The Metropolitan Police arrested over 280 anti-fascist activists, local community members, and passersby in East London on 7 September, as up to 700 English Defence League supporters were allowed to march over Tower Bridge and rally at Aldgate without encountering any mass opposition.
A large community demonstration was restricted to Altab Ali Park, well out of sight of the EDL’s march route and rally point. A bloc of around 600 within the demonstration, coordinated by the Anti-Fascist Network (AFN), attempted to hold a march to get within sight of the EDL’s route and present a visible opposition, which was then blocked and kettled by police. Despite police attacks the front of the AFN bloc did manage to get within sight of the EDL march, meaning the only political opposition the racists saw on the day was a direct result of the AFN mobilisation.
Sarah Smith from London Anti-Fascists said:
“The number of people who joined the Anti-Fascist Network bloc on the day shows that there is a real mood for forms of anti-fascism that go beyond static rallies where mainstream politicians and religious leaders spout liberal platitudes. The 600 people who attempted to march with AFN on Saturday shows that a moderate, ‘respectable’ anti-fascism based on deference to the state and the political status quo is no longer the only show in town.”
Anti-fascists, independent legal observers, and people who were just passing by were detained on the street for over six hours before the police announced their intention to make mass arrests.
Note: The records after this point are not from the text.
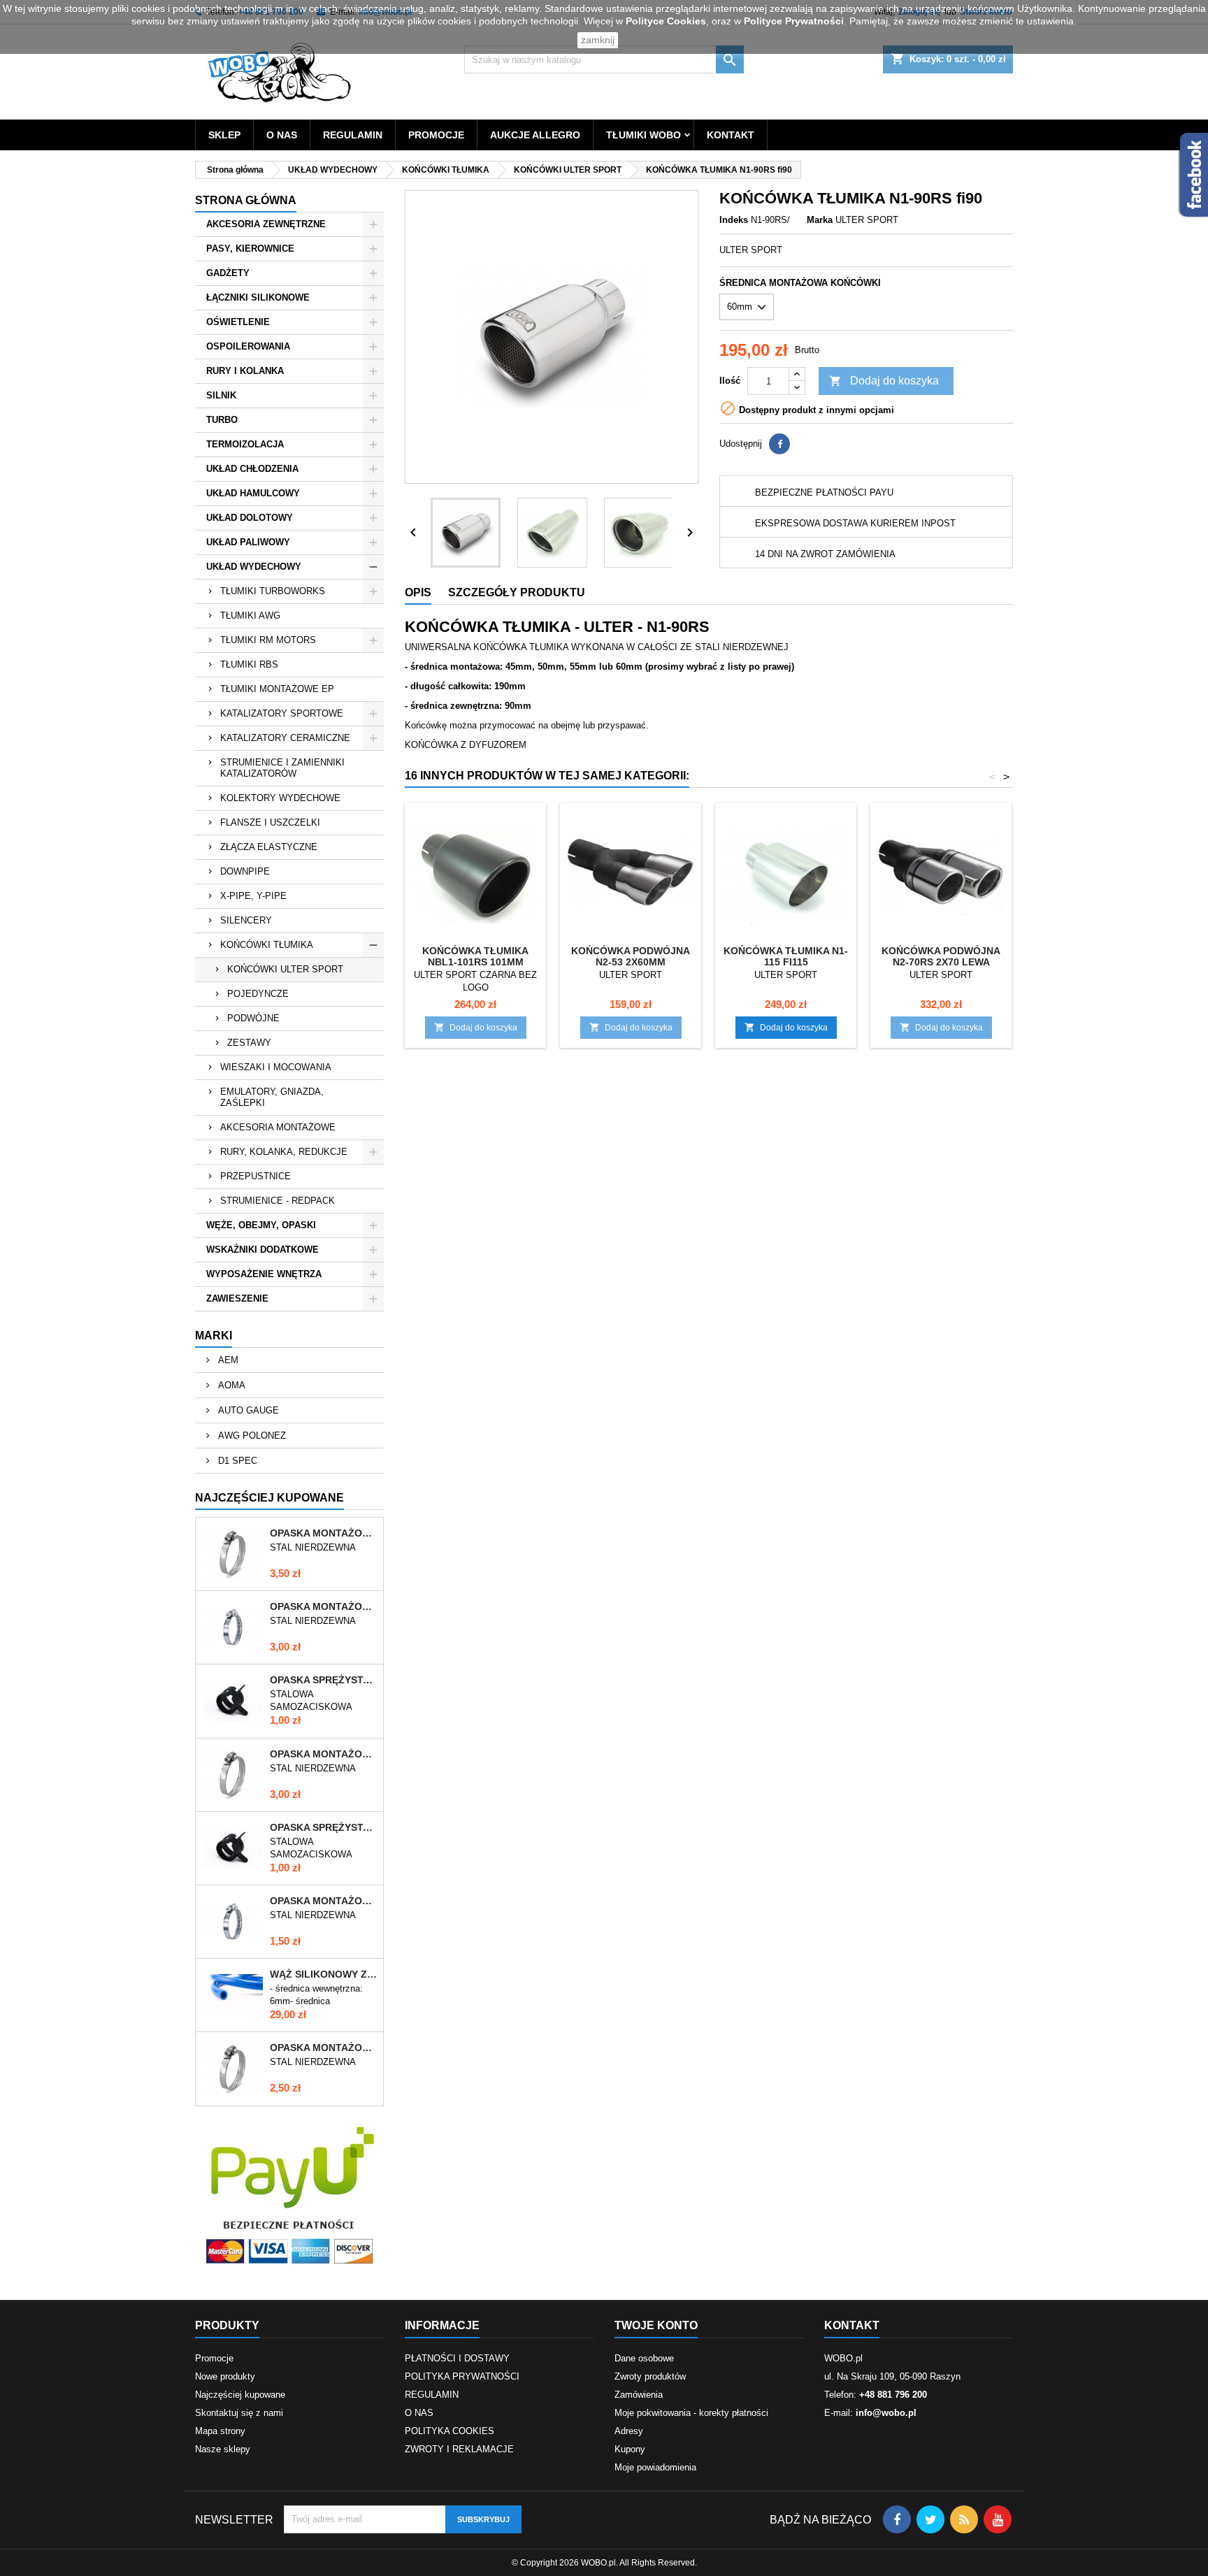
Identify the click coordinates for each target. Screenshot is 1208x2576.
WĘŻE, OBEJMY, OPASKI (261, 1225)
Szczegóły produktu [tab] (516, 592)
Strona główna (245, 200)
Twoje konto (656, 2325)
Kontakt (851, 2325)
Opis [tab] (418, 592)
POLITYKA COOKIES (449, 2431)
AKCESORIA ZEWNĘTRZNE (266, 224)
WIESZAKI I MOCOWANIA (275, 1067)
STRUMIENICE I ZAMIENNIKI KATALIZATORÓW (282, 768)
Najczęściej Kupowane (269, 1498)
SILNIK (221, 395)
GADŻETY (228, 273)
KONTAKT (730, 135)
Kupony (629, 2449)
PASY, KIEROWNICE (250, 248)
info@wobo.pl (886, 2413)
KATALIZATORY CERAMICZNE (285, 738)
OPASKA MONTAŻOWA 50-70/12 (324, 1754)
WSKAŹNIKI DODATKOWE (262, 1249)
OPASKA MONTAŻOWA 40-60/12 (324, 2047)
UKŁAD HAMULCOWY (253, 493)
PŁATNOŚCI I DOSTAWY (457, 2358)
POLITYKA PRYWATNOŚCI (462, 2376)
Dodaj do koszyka (884, 381)
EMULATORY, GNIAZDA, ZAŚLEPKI (272, 1097)
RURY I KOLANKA (245, 371)
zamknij (597, 39)
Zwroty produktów (650, 2376)
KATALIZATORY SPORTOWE (281, 713)
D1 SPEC (236, 1460)
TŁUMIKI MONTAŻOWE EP (277, 689)
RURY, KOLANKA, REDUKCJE (283, 1151)
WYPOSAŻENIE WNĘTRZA (264, 1274)
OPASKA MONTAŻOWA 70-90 (324, 1606)
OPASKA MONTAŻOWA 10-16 (324, 1900)
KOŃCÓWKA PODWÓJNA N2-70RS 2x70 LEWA (941, 956)
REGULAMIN (352, 135)
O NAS (281, 135)
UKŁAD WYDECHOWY (253, 566)
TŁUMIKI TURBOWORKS (272, 591)
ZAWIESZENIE (237, 1298)
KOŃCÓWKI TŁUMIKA (266, 945)
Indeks (733, 220)
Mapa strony (220, 2431)
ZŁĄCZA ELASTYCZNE (268, 847)
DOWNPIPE (245, 871)
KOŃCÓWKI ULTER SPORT (285, 969)
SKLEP (224, 135)
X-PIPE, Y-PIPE (253, 896)
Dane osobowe (644, 2358)
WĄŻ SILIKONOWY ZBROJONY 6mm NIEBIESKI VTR (324, 1974)
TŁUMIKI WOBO (643, 135)
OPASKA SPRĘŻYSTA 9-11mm (324, 1827)
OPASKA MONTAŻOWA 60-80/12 (324, 1533)
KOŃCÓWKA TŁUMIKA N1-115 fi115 (786, 956)
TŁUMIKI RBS (249, 664)
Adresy (628, 2431)
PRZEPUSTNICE (255, 1176)
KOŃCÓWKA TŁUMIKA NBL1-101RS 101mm (475, 956)
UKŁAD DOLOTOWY (249, 517)
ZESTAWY (249, 1042)
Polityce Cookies (666, 21)
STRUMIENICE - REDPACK (277, 1200)
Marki (213, 1335)
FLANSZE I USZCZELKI (270, 822)
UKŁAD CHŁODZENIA (252, 468)
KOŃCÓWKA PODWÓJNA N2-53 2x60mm (630, 956)
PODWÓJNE (253, 1018)
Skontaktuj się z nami (239, 2413)
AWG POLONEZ (250, 1435)
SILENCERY (246, 920)
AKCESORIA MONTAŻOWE (278, 1127)
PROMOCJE (436, 135)
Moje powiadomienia (655, 2467)
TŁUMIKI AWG (250, 615)
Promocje (214, 2358)
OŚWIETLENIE (238, 322)
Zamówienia (638, 2394)
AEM (226, 1360)
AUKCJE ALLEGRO (535, 135)
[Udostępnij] (779, 443)
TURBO (222, 420)
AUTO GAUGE (247, 1410)
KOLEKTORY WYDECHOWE (280, 798)
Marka (820, 220)
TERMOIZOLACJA (245, 444)
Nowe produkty (225, 2376)
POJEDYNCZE (258, 993)
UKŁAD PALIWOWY (248, 542)
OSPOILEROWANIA (248, 346)
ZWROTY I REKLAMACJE (459, 2449)
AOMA (230, 1385)
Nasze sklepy (222, 2449)
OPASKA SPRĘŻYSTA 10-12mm (324, 1679)
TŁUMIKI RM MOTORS (268, 640)
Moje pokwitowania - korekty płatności (691, 2413)
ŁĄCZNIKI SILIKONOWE (258, 297)
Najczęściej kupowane (240, 2394)
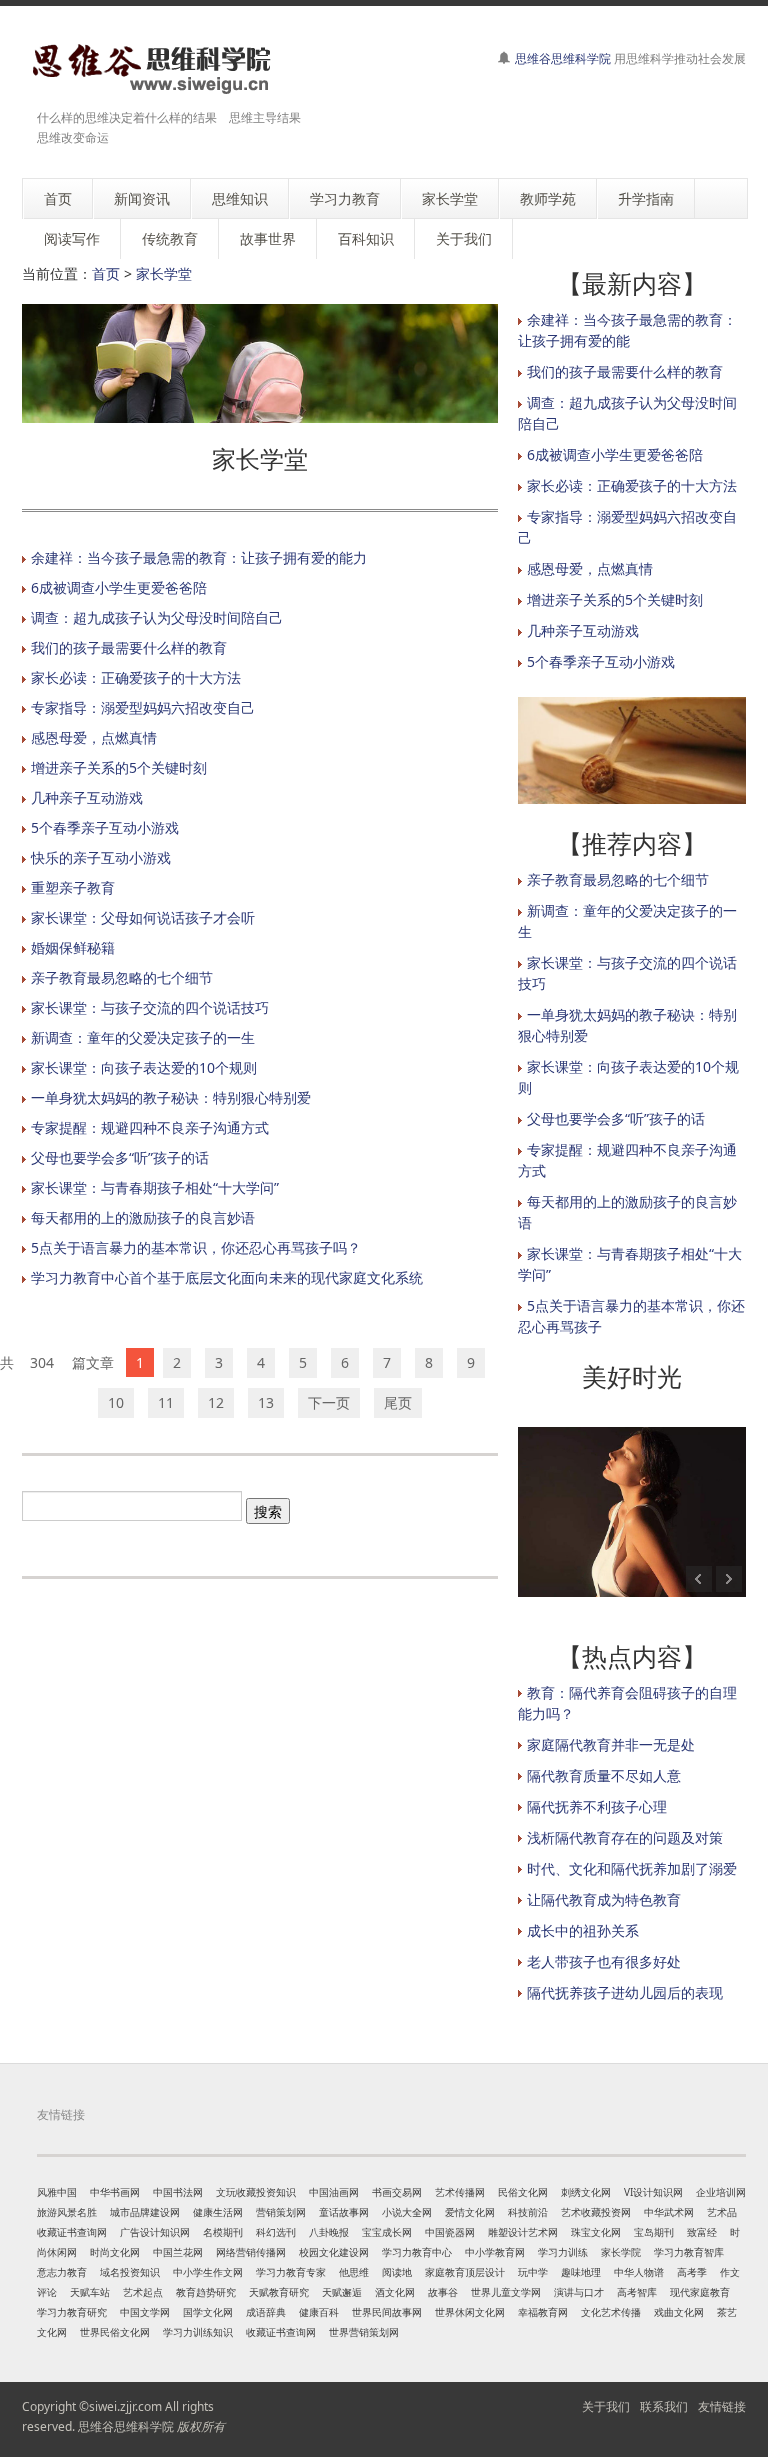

Arrestees were taken to police stations on the outer extremities of London — including Colindale, Sutton, and elsewhere — mostly under the pretext that they had committed an offence under the Public Order Act. Their alleged ‘crime’ was to march down a street the police didn’t want them to march down.
Some arrestees were held for up to 15 hours in total. Were it not for the work of arrestee support groups, many of those detained would have been thrown out of police stations in the middle of the night on the outskirts of London with little way of getting home. Most have now been released with highly restrictive bail conditions preventing them from opposing the EDL and other racist groups.
Tony Dixon from the Anti-Fascist Network said:
“These mass arrests, following a similar operation at an anti-BNP demonstration in May, show how the state is using political policing to criminalise protest and intimidate people out of taking political action. Only the tamest, most moderate forms of protest are sanctioned; anything else is met with police violence, kettling, and mass arrests.”
Val Swain of the Network for Police Monitoring (NetPol), added:
“Carrying out mass arrests on any demonstration is an excessive and draconian measure. In this case it was clearly not necessary to prevent disorder – many, if not most of the arrests were carried out after the EDL had left the area.
“In this case the police have taken 286 sets of names, addresses, fingerprints and dna. It has been a highly effective data gathering exercise. They have also imposed bail conditions preventing all of those arrested from participating in future protests – even though they have not been charged, let alone convicted of any offence. The police have had a successful operation to disrupt, deter and prevent anti-fascist protest.”
Notes for editors:
– The Anti-Fascist Network is a network of independent anti-fascists and anti-racist groups from across Britain, fighting the far right on the basis of direct action and working-class politics.